First, congrats to my fave for her first tour win in far too long.
Now to the fun stuff.
First, this was far from 'vintage Venus' but I view that as a good thing. Venus herself has said that back in 2000, she won matches by 'hitting the ball as hard as I can, every shot'. This was very different.
She went to the one handed backhand a lot, and won a few points with it. Granted, Conchi was forcing this with great shotmaking of her own, but four years ago, Venus takes those two-handed and tries to return them as power shots.
She went to net what qualifies as a lot these days, Nav would laugh at that, of course, but Venus had gone to net over 20 times by the end of the second set. I don't know the total, but when Venus was winning slams, she rarely went to net more than five or six times a match. If that. She showed a lot of confidence in her volley, even when Conchi was passing her, or when she missed a volley or two. And she missed very few of them.
While I am blissfully ectastic tha Venus won this title, it has to be acknowledged that she didn't beat any top ten players to do it. Did she beat any of the top ten CLAY COURT players? Probably two of them. But the rankings don't go by surface.
Venus accepted certain risks that maybe I wouldn't. Even when it became apparent that Conchi was having a good serving day, Venus took every first serve standing on the baseline. She took every second serve three feet inside the baseline. That meant giving up some service winners to Conchi.
Most of Venus' double faults were long. She was going for what I would have considered ridiculous depth on her second serve. Then again, to beat Serena, she's going to have to have consistent depth on her second serve. If you go for that kind of depth on a second serve, you're going to have double-faults.
Another word or two on volleys. First, Venus ought to move Conchi into her home, and practice against her every day. What a nightmare array of passing shots! Offensive lobs, slices, topspins, floaters, crosscourt, DTL. Venus is not going to play anybody else this year with more ways to beat an opponent at net. But Venus won the battle. That crosscourt drop volley winner was Hingis-esque. And Venus got consistent depth on her approach shots, and consistent depth on her volleys.
This tournament was far and away the best net display I've seen from Venus.
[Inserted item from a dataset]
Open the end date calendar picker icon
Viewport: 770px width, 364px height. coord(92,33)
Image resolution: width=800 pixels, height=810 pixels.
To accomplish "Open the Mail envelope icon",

Is the nuclear devastation of 2000-1 back? I think not. But I also think Venus had taken that as far as she could.
A couple months ago I called Serena the Death of the Power Baseliner. I think that still holds. She's unbeatable by anyone playing that style. But Justine proved that if a) you aren't giving Serena too big an edge on pace, b) you get some free points of your own on serve, c) you throw a lot variety at her, and d) you're playing on clay, Serena can be taken.
Venus can do a) and b), doesn't have to worry about d) and is clearly working on c). ('Digs C & W and R & B and me and the chimpazee agree that one day soon she'll be, a celebrity.')
Venus the power baseliner was as good as she'd ever be.
Venus the all-court net-rusher has room to grow. A LOT of room.
You notice in her post match TV
interview, when they asked her about going to net so often, she replied, "Well, I guess Billie Jean can be happy now. And Zina. And my Mom and Dad." Get the idea that the coaches are unified in the idea that she get her bony ass to net?
I see this tournament as a sign that Venus has decided to become a better tennis player, not just a winning one. She can still blast 99% of the tour off the court. But she won't become the best she can be that way.
The win was nice. The way she played was nicer.